Bunty55 · 24/06/2022 01:28

ofcourseyouknowit

Thank you. I do understand what it feels like. I was desperate for a child and felt like my life was 'on hold' all of the time. It made me feel isolated from friends who were busy having babies and I had to put on a brave face when my sisters had children.
I had counselling on the advice of my gynaecologist but it did not help much.
When I had the ectopic the same consultant I had been under for years told me my chances of conceiving were now reduced by 50%.
I thought 50% of what ?
That was when I had to come to terms with it all. It was either accept the situation or go bonkers

Bluewavesand · 24/06/2022 02:25

Thanks for all your kind words. I just feel like I'm starting into a dark hole to be honest. Part of me wants to give up, throw my hands up and just accept what seems to be my destiny and the other part of me feels like what if the next cycle or the next treatment is what works.

Some days I hate my body, I'm a woman yet why when my body doesn't even do what's its supposed to do...

My period is due in the coming days and I'm not going to fantasize that it won't arrive.. Because it will.. It ALWAYS does. FML.

On days like today the pain feels so immense and I feel angry at the world, at myself and I hate myself for it.

OP posts:
TheDaydreamBelievers · 24/06/2022 07:06

Oh @Bluewavesand I hear you and I'm here with you too. Away this weekend with three friends who have babies and my heart is hurting. One of them conceived sincerely 12 days after they came off the pill (others both within 6mo).

My own feelings: I'm sick and tired of thinking about this every single day, all day. I can't go to the bathroom without looking at discharge and wondering about timing in a cycle (I'm someone with an ovulation disorder and extremely erratic cycles). I'm away this weekend full of fear cause it falls on cycle days 12-15 and if the meds actually work this cycle will be useless as no sex over critical point. I think about it and Google all day every day. All day. My life feels absolutely frozen in time.

I hate that I'm the broken one, that I am failing us (husband has super semen, it's not him). I don't worry he will leave me, but I worry some secret part of him will resent me and my body if we never get to have children. I blame myself for being overweight. I think others secretly blame me for this (my parents, husband). Infertility has made my body image so much worse .

I had so much hope for meds but they're not working as of yet. As a result my mood has absolutely crashed off a cliff.
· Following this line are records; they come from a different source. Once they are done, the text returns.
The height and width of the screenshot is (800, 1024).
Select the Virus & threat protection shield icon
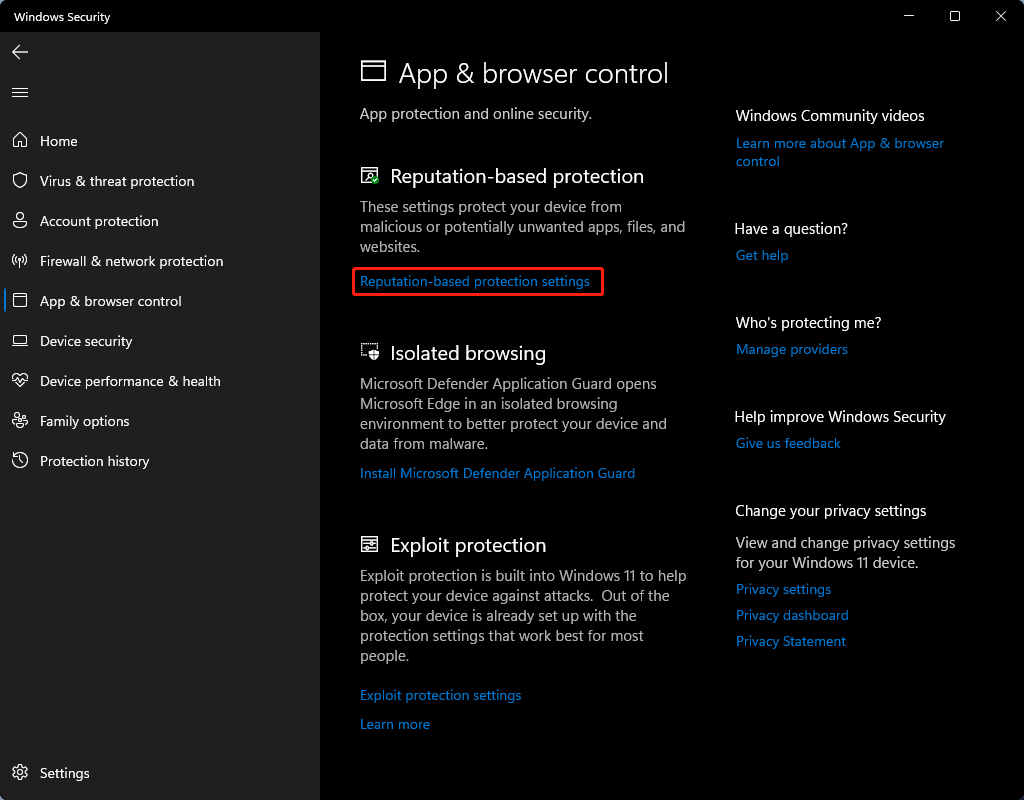point(20,181)
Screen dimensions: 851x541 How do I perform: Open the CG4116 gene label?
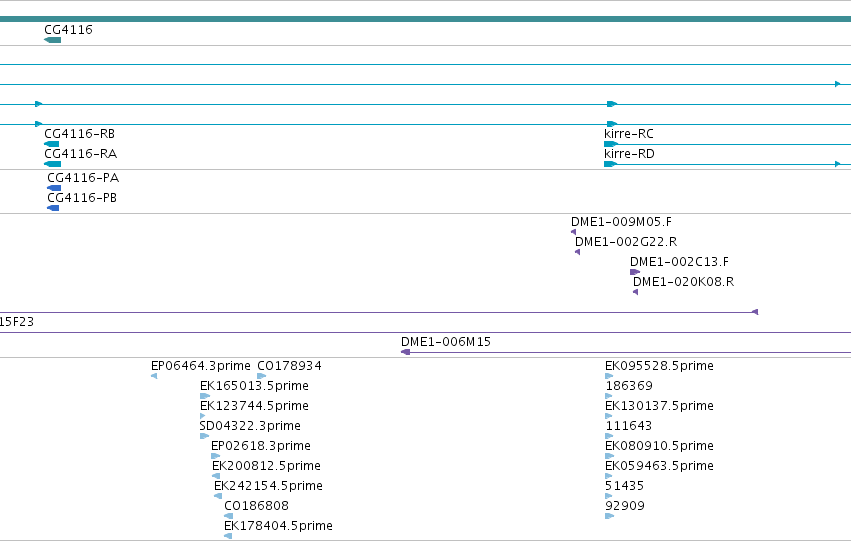68,29
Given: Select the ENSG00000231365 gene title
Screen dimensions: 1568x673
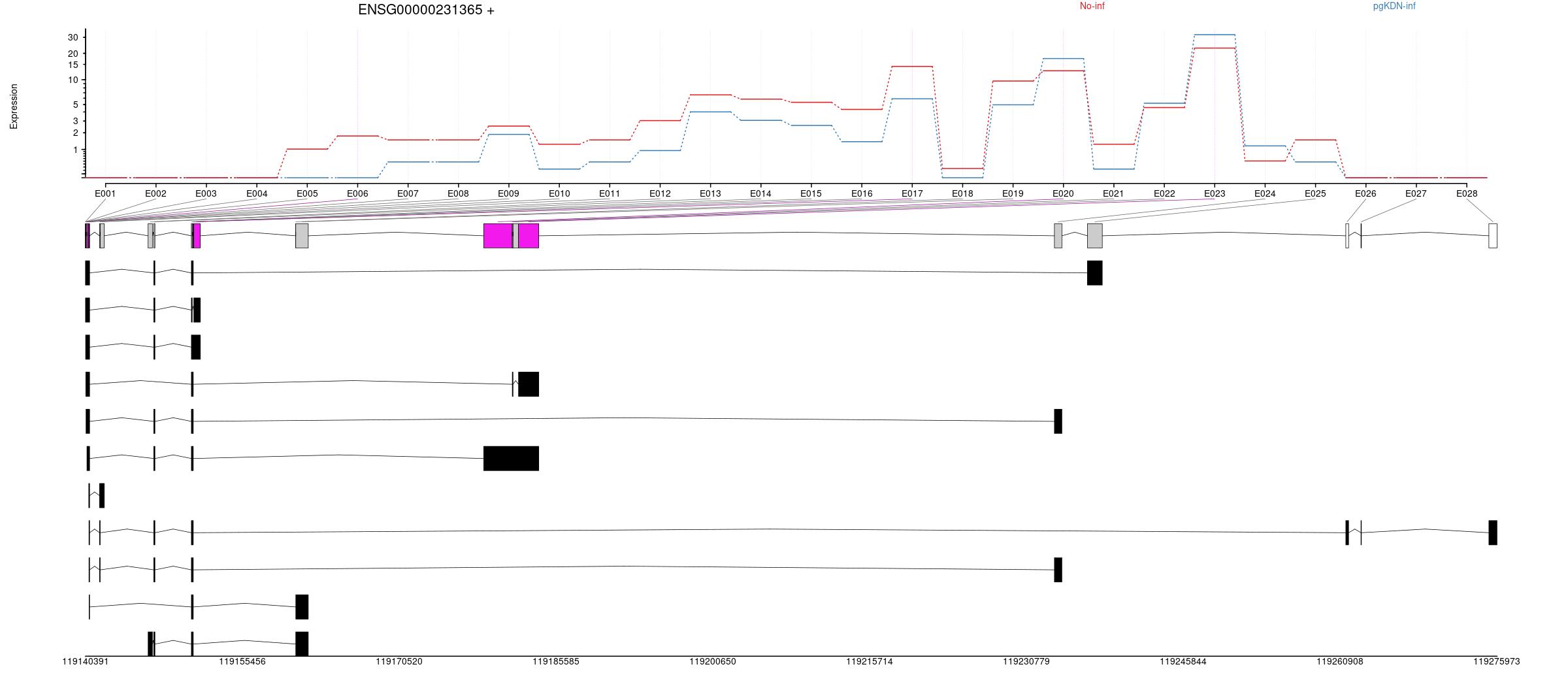Looking at the screenshot, I should coord(426,10).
Bluewavesand · 24/06/2022 08:55

Sorry to hear your walking the same path @TheDaydreamBelievers - it really it such a lonely road and I hear what your saying about discharge and how this whole thing consumes you on a daily basis. My best friend is pregnant after only having given birth last year to her third and it was an accident... I love her and support her and hold no resentment to her, but I can't help but wonder why not me.